И все же определенный успех возможен. В 1938 году я работал с Управлением образования над циклом радиопередач, название которого было навещено замечанием Президента, обращенным к «Дочерям Американской революции», о том, что все мы — потомки иммигрантов. (Президент также добавил «и революционеров», но для наших трансляций это не было обязательным.) Все, что я сейчас чувствую по поводу ключевой позиции иммигранта в американской жизни, выросло из работы над серией «Все мы — иммигранты» и, в особенности, из столкновения с трудностями, а также из одного особого элемента успеха.

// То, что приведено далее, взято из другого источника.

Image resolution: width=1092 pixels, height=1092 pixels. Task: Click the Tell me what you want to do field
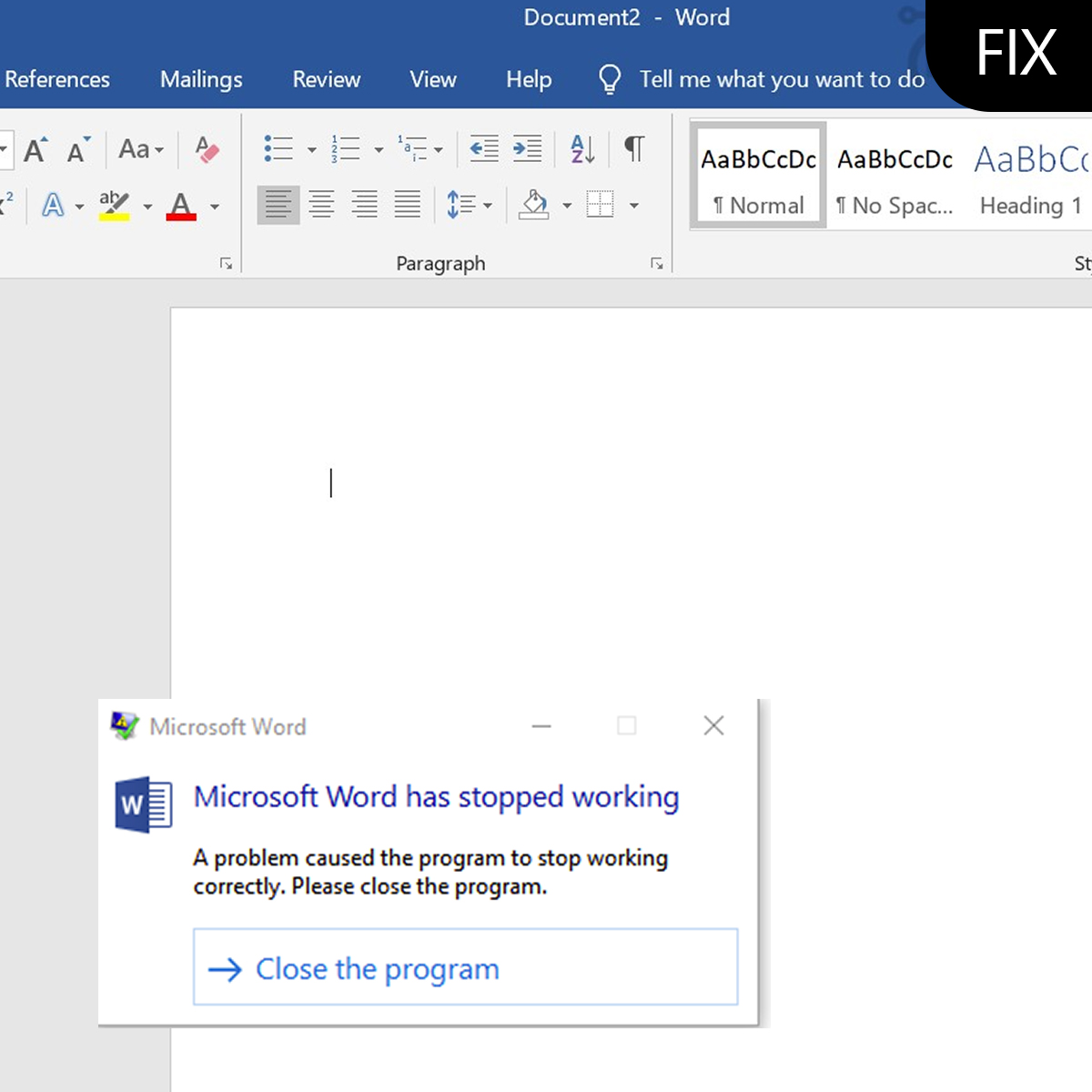point(781,79)
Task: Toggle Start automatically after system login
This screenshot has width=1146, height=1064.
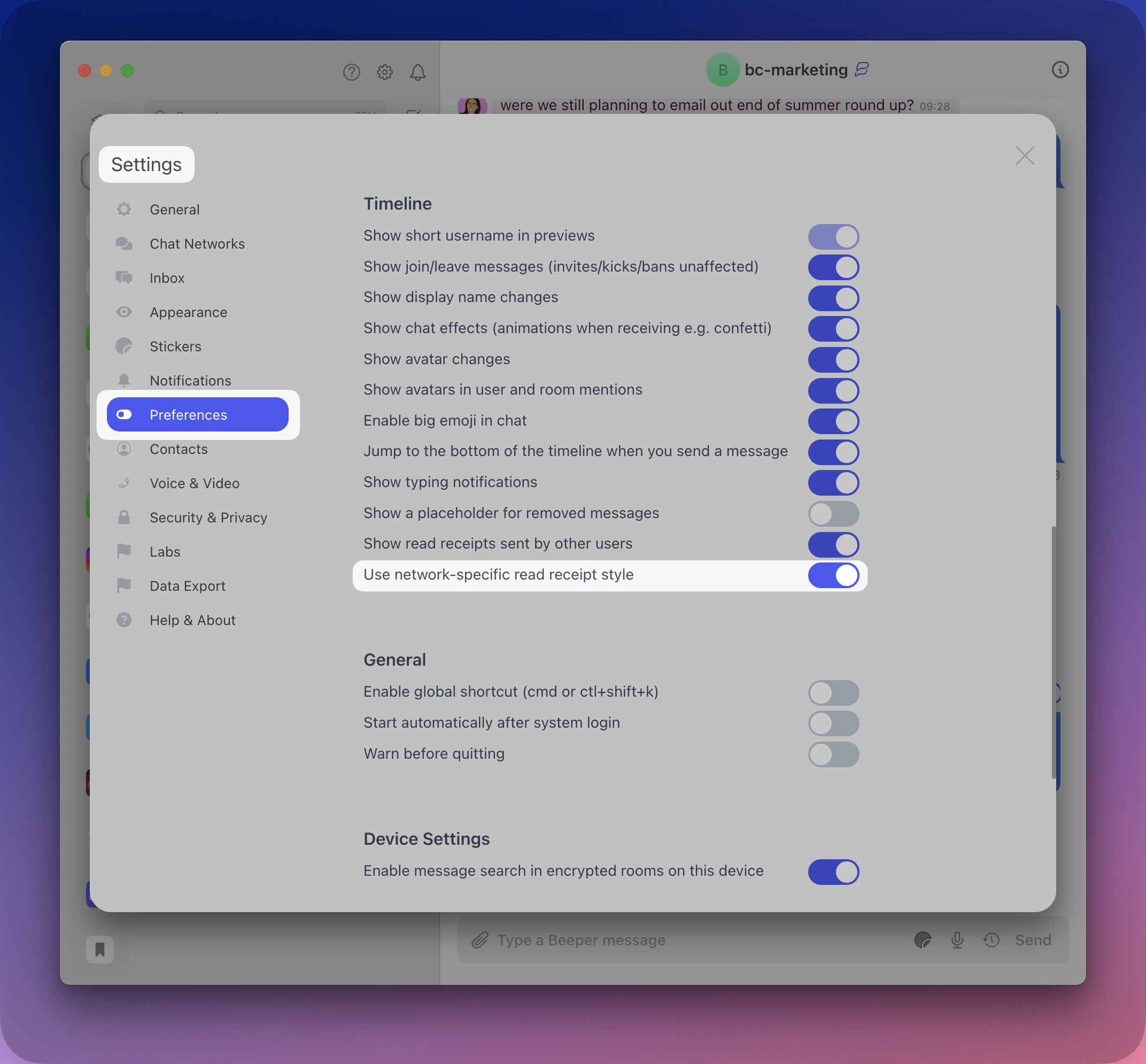Action: [833, 723]
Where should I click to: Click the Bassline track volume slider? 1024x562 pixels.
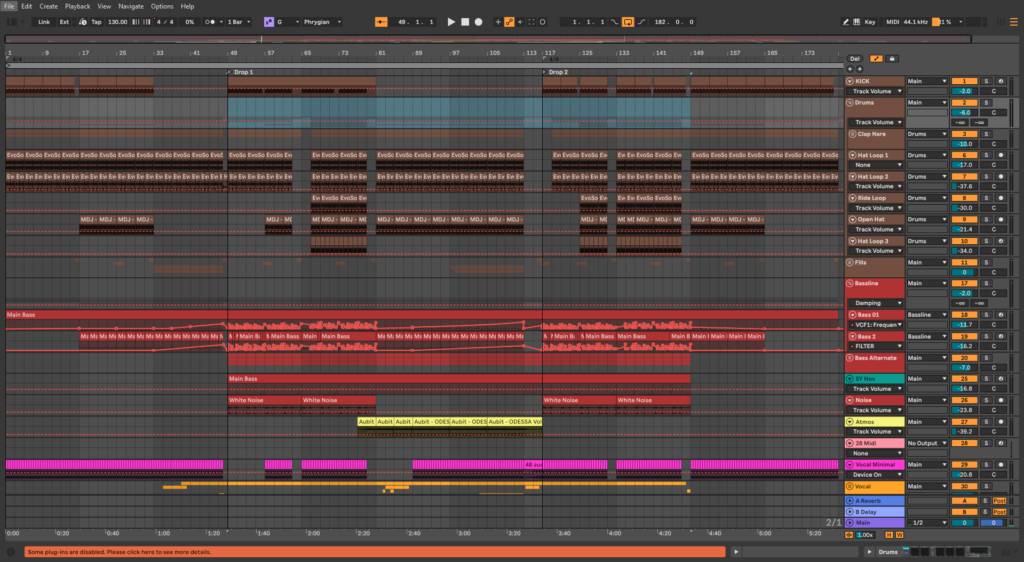[x=964, y=293]
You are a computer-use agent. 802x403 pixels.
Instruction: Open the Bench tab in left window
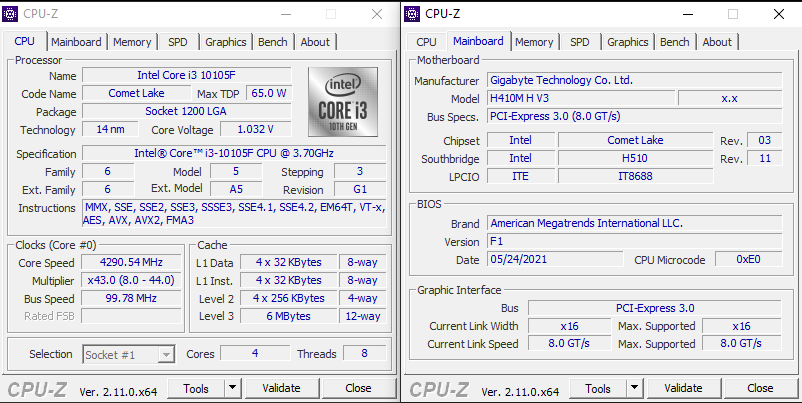click(272, 42)
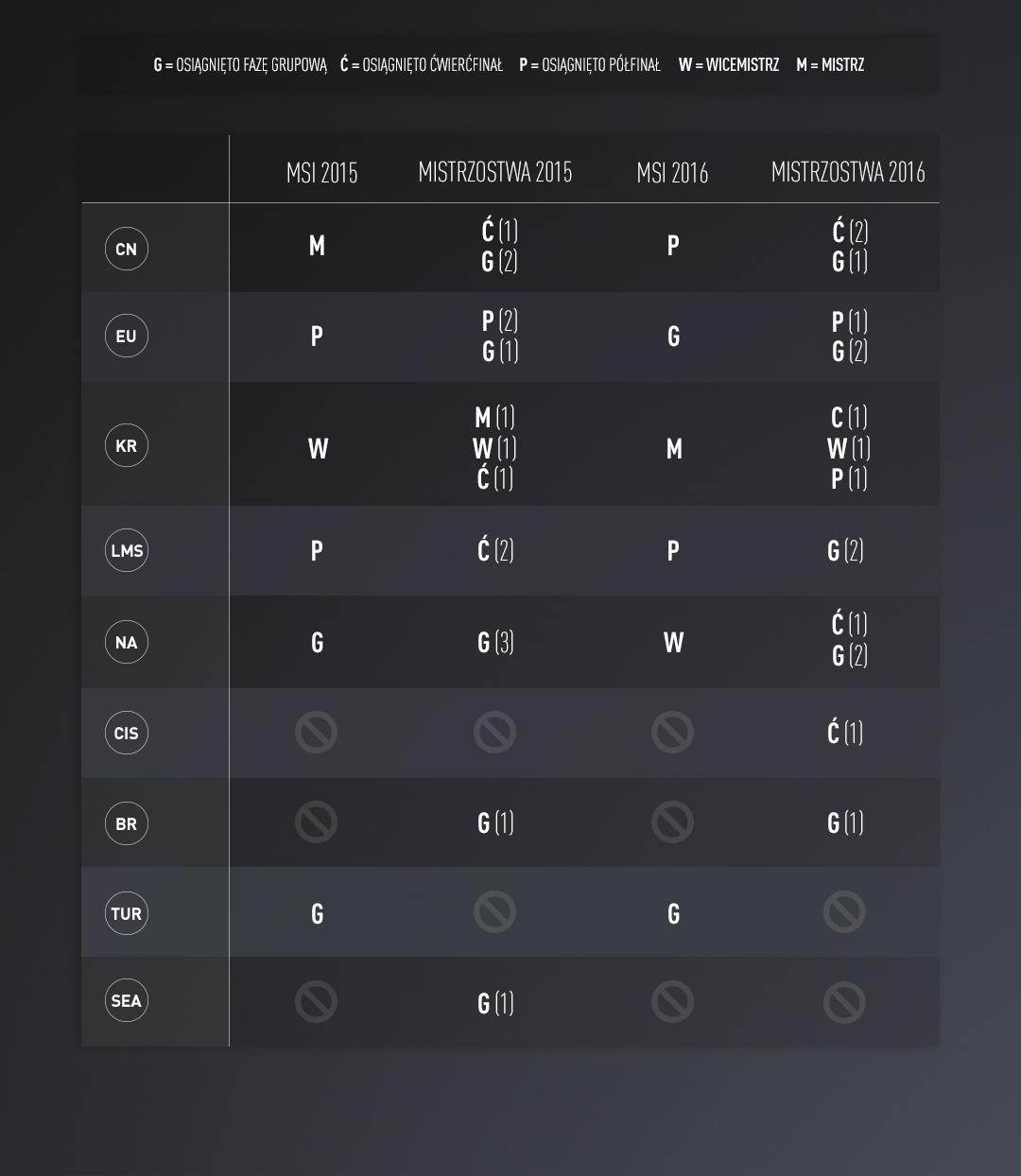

Я сформулировал несколько основных принципов: программы не должны прославлять одну национальную группу за другой; следует отмечать взаимосвязь каждой прибывающей группы с теми, кто уже находится здесь; необходимо подчеркивать огромный долг каждого иммигранта перед теми, кто подготовил почву; сотрудничество между группами должно быть драматически показано, если это возможно; вклад иммигрантов в Америку должен быть сопоставлен с вкладом Америки в судьбу иммигранта; а процесс создания Америки ее коренными жителями и иммигрантами должен заслонять собой особый вклад любой отдельной группы.

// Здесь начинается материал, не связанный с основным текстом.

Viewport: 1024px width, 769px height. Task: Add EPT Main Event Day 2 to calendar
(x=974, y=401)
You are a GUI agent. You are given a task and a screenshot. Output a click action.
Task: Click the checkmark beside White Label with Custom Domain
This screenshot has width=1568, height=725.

Это были принципы. На практике некоторые из них отошли на второй план, но ни один не был нарушен сознательно. Время от времени энтузиасты той или иной группы жаловались, что к какой-то другой группе отнеслись теплее; еще серьезнее было равнодушие многих лидеров национальных и народных групп к общей проблеме иммигрантов, к любой группе за пределами их собственной. К тому времени мы находились в периоде обострившейся национальной чувствительности; но это не полностью объясняло укоренившуюся, по-видимому, привычку рассматривать проблемы иммигрантов исключительно как проблемы собственной группы. С этим пренебрежением к проблеме в целом сочеталось подозрение к другим группам; уроженцы Америки с более долгим американским прошлым демонстрировали более четкое понимание всей проблемы в цілом; их не тревожили ревность и зависть, и они искренне интересовались Америкой.

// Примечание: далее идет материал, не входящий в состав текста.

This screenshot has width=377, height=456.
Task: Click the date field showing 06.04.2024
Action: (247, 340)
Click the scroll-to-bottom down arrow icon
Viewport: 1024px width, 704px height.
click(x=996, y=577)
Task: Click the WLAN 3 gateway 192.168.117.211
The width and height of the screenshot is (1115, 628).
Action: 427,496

С другой стороны, серия передач имела почти грандиозный успех. Более половины писем после каждой еженедельной трансляции приходило от мужчин и женщин, которые не являлись потомками национальной группы, представленной на той неделе. После программы об ирландцах около 48% писем было получено от ирландских иммигрантов или урожденных потомков ирландцев; остальные 52% пришли от детей сербов, представителей старых вирджинских семей, евреев и португальцев, от сицилийцев, немцев и шотландцев, скандинавов, англичан и греков. Так было со всеми программами; недостатки сценариев забывались, потому что слушатели оказались гораздо лучшими американцами, чем кто-либо осмеливался предсказать. Из ста тысяч писем почти все были проникнуты американским, а не сектантским духом; горечь дешевых фашистских движений не затронула даже крошечную часть слушателей. В целом мы были воодушевлены; нам казалось, что иммигрант принят как сотворец Америки.